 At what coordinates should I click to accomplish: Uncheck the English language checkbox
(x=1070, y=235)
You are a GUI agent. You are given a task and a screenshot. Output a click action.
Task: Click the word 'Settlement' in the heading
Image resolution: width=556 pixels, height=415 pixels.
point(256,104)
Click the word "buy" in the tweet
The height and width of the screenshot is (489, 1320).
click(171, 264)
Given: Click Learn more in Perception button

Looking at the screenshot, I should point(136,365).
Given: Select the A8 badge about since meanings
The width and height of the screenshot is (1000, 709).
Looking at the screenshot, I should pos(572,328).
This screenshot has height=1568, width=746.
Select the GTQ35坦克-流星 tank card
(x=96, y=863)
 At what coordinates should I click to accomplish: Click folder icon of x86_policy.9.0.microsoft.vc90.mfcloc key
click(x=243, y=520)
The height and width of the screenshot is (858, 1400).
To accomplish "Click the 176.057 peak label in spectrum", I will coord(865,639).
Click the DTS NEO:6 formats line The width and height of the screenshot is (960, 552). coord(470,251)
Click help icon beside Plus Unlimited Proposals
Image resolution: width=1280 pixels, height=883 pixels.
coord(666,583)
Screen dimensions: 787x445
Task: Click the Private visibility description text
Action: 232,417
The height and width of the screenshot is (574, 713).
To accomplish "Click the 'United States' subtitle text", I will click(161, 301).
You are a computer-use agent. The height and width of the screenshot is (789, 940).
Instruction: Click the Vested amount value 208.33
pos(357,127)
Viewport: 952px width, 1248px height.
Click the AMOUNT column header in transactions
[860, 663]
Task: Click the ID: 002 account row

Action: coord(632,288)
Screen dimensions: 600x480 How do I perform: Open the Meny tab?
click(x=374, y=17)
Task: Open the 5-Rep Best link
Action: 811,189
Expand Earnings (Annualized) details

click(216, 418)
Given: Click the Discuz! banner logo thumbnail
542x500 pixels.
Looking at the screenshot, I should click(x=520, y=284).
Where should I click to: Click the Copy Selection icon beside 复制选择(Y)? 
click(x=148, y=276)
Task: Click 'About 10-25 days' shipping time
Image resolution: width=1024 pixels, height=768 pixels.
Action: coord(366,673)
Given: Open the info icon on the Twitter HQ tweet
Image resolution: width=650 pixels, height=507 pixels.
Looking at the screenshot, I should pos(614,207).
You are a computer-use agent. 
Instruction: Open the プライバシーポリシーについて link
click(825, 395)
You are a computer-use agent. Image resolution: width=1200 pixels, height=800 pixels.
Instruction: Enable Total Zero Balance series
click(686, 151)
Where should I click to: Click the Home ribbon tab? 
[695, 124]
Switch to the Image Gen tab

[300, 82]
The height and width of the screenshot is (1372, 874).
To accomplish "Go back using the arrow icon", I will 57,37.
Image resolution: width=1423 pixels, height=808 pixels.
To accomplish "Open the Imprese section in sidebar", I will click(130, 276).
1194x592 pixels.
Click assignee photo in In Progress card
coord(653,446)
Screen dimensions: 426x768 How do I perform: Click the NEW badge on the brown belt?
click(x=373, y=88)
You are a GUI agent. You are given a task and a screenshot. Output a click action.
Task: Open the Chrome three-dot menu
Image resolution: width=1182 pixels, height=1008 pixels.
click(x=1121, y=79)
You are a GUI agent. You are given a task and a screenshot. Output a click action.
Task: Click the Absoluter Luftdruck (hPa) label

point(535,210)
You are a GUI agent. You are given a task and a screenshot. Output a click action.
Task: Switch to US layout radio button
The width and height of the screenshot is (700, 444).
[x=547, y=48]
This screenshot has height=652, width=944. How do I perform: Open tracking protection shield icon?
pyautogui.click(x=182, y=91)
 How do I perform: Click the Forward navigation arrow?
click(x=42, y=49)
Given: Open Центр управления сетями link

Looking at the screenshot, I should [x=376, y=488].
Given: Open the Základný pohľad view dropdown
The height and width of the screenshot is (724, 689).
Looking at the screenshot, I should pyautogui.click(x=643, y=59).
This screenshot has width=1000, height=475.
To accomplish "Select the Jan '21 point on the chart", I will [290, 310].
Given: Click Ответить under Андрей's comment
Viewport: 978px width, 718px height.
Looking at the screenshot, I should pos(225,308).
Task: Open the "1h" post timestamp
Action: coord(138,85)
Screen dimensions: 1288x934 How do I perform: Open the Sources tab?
☆ ☆ ☆ ☆ ☆ ☆ ☆
Exercise requirements:
Every entry is to be restated exactly, with no line dropped.

Exercise answer:
 At what coordinates should I click to accomplish: Uncheck the English language checkbox
(x=1070, y=235)
You are a GUI agent. You are given a task and a screenshot. Output a click action.
Task: Click the word 'Settlement' in the heading
Image resolution: width=556 pixels, height=415 pixels.
point(256,104)
Click the word "buy" in the tweet
The height and width of the screenshot is (489, 1320).
click(171, 264)
Given: Click Learn more in Perception button

Looking at the screenshot, I should point(136,365).
Given: Select the A8 badge about since meanings
The width and height of the screenshot is (1000, 709).
Looking at the screenshot, I should pos(572,328).
This screenshot has height=1568, width=746.
Select the GTQ35坦克-流星 tank card
(x=96, y=863)
 At what coordinates should I click to accomplish: Click folder icon of x86_policy.9.0.microsoft.vc90.mfcloc key
click(x=243, y=520)
The height and width of the screenshot is (858, 1400).
To accomplish "Click the 176.057 peak label in spectrum", I will coord(865,639).
Click the DTS NEO:6 formats line The width and height of the screenshot is (960, 552). coord(470,251)
Click help icon beside Plus Unlimited Proposals
Image resolution: width=1280 pixels, height=883 pixels.
coord(666,583)
Screen dimensions: 787x445
Task: Click the Private visibility description text
Action: 232,417
The height and width of the screenshot is (574, 713).
To accomplish "Click the 'United States' subtitle text", I will click(161, 301).
You are a computer-use agent. The height and width of the screenshot is (789, 940).
Instruction: Click the Vested amount value 208.33
pos(357,127)
Viewport: 952px width, 1248px height.
Click the AMOUNT column header in transactions
[860, 663]
Task: Click the ID: 002 account row

Action: coord(632,288)
Screen dimensions: 600x480 How do I perform: Open the Meny tab?
click(x=374, y=17)
Task: Open the 5-Rep Best link
Action: 811,189
Expand Earnings (Annualized) details

click(216, 418)
Given: Click the Discuz! banner logo thumbnail
542x500 pixels.
Looking at the screenshot, I should click(x=520, y=284).
Where should I click to: Click the Copy Selection icon beside 复制选择(Y)? 
click(x=148, y=276)
Task: Click 'About 10-25 days' shipping time
Image resolution: width=1024 pixels, height=768 pixels.
Action: coord(366,673)
Given: Open the info icon on the Twitter HQ tweet
Image resolution: width=650 pixels, height=507 pixels.
Looking at the screenshot, I should pos(614,207).
You are a computer-use agent. 
Instruction: Open the プライバシーポリシーについて link
click(825, 395)
You are a computer-use agent. Image resolution: width=1200 pixels, height=800 pixels.
Instruction: Enable Total Zero Balance series
click(686, 151)
Where should I click to: Click the Home ribbon tab? 
[695, 124]
Switch to the Image Gen tab

[300, 82]
The height and width of the screenshot is (1372, 874).
To accomplish "Go back using the arrow icon", I will 57,37.
Image resolution: width=1423 pixels, height=808 pixels.
To accomplish "Open the Imprese section in sidebar", I will click(130, 276).
1194x592 pixels.
Click assignee photo in In Progress card
coord(653,446)
Screen dimensions: 426x768 How do I perform: Click the NEW badge on the brown belt?
click(x=373, y=88)
You are a GUI agent. You are given a task and a screenshot. Output a click action.
Task: Open the Chrome three-dot menu
Image resolution: width=1182 pixels, height=1008 pixels.
click(x=1121, y=79)
You are a GUI agent. You are given a task and a screenshot. Output a click action.
Task: Click the Absoluter Luftdruck (hPa) label

point(535,210)
You are a GUI agent. You are given a task and a screenshot. Output a click action.
Task: Switch to US layout radio button
The width and height of the screenshot is (700, 444).
[x=547, y=48]
This screenshot has height=652, width=944. How do I perform: Open tracking protection shield icon?
pyautogui.click(x=182, y=91)
 How do I perform: Click the Forward navigation arrow?
click(x=42, y=49)
Given: Open Центр управления сетями link

Looking at the screenshot, I should [x=376, y=488].
Given: Open the Základný pohľad view dropdown
The height and width of the screenshot is (724, 689).
Looking at the screenshot, I should pyautogui.click(x=643, y=59).
This screenshot has width=1000, height=475.
To accomplish "Select the Jan '21 point on the chart", I will [290, 310].
Given: Click Ответить under Андрей's comment
Viewport: 978px width, 718px height.
Looking at the screenshot, I should pos(225,308).
Task: Open the "1h" post timestamp
Action: coord(138,85)
Screen dimensions: 1288x934 How do I perform: Open the Sources tab?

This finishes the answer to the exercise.